There is little consensus in the literature regarding the effect of ethanol intoxication on trauma outcomes. Data on its effect in the elderly are even sparser. Our aim was to better define the impact of alcohol use in the geriatric trauma population.
We conducted a retrospective review at a level I trauma center looking at admissions from January 2015 through December 2018. Patients were grouped by age: 15-64 y old (YOUNG) versus ≥ 65 y old (OLD). Blood alcohol content (BAC) ≤0.10 g/dL was ETOH (-), and BAC >0.10 g/dL was ETOH (+). These were then propensity matched by injury severity score and mechanism of injury. Fisher’s exact test and linear regression were applied as appropriate. Significance was defined as P < 0.05.

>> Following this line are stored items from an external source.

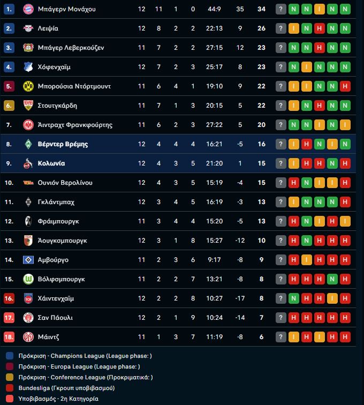Screen dimensions: 364x405
Task: Click the Borussia Dortmund yellow crest
Action: pyautogui.click(x=28, y=86)
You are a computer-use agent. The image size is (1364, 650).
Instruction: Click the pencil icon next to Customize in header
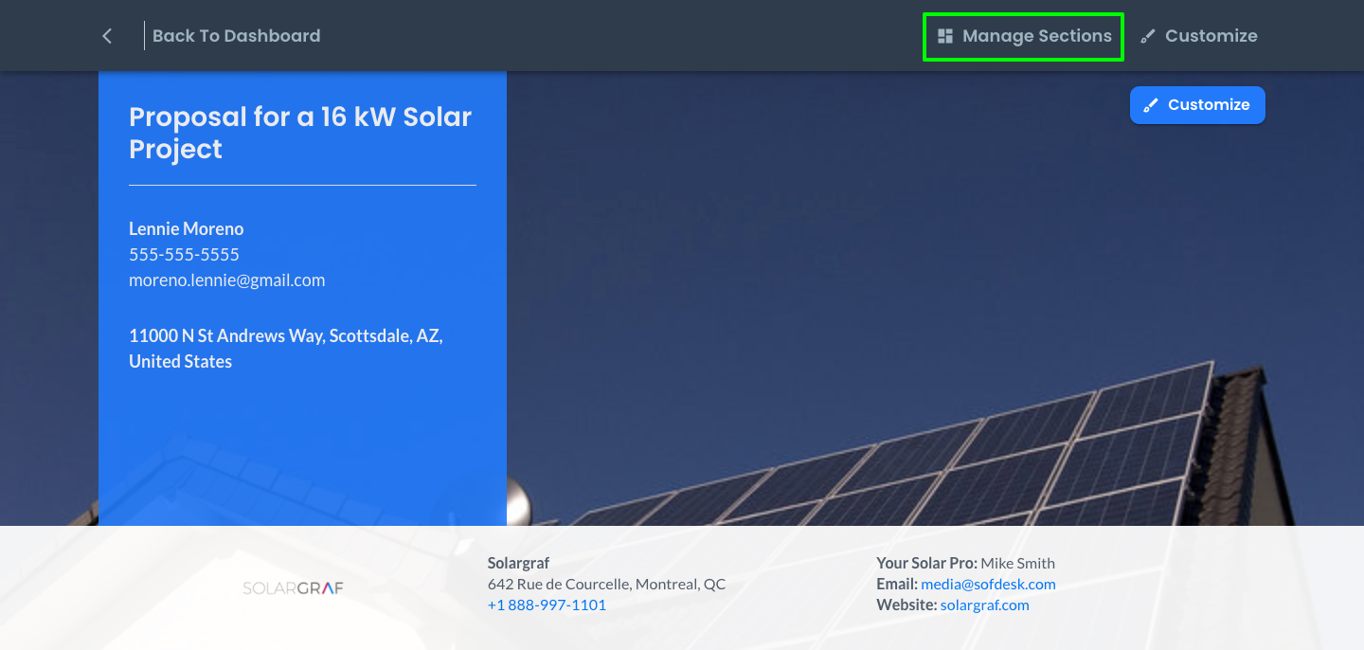[x=1147, y=35]
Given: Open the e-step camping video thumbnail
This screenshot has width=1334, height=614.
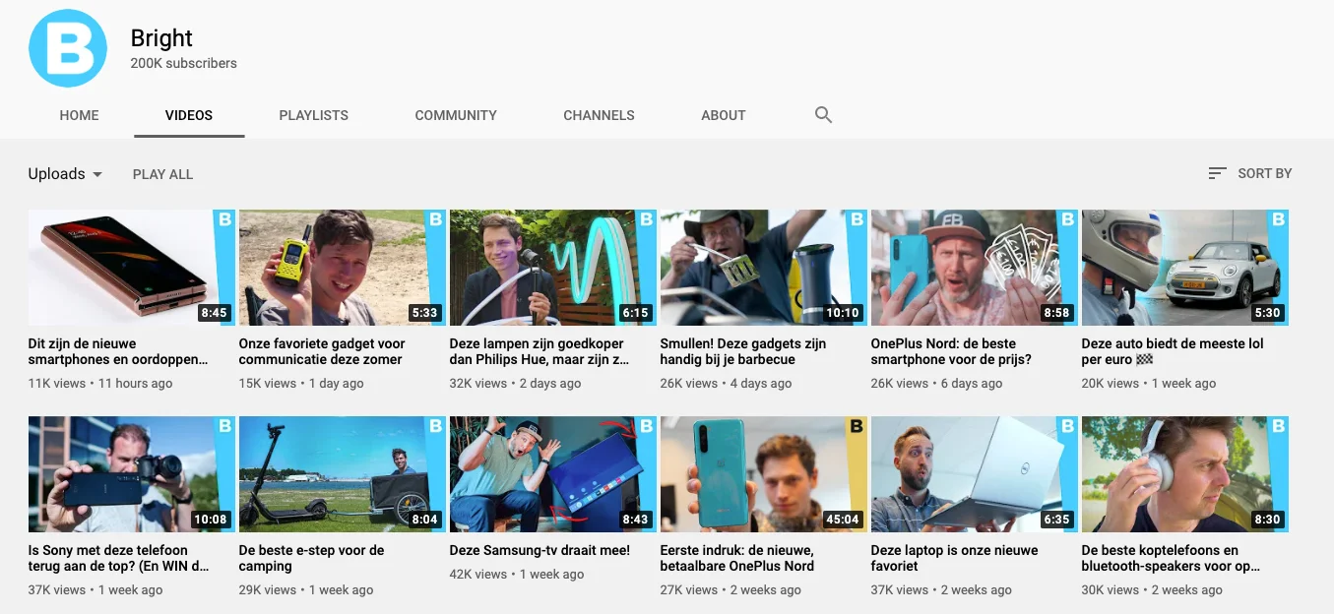Looking at the screenshot, I should pyautogui.click(x=342, y=474).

There were 8754 patients admitted during the study time frame. A total of 6106 patients were YOUNG and 2647 were OLD. A total of 146 (5.5%) OLD patients were ETOH (+), whereas 1488 (24.4%) YOUNG patients were ETOH (+) (P < 0.0001). To assess the impact of alcohol between the two age groups, 285 OLD patients were propensity matched with 285 YOUNG patients. Mortality was significantly higher in the OLD (11.9%) group than that in the YOUNG (3.5%) group (P < 0.001). Morbidity was also higher in OLD versus YOUNG patients overall (P < 0.05). The presence of ethanol did not significantly impact morbidity or mortality in YOUNG or OLD patients.
Higher mortality and morbidity is unsurprising in geriatric trauma patients; however, alcohol does not appear to play a significant role in these outcomes.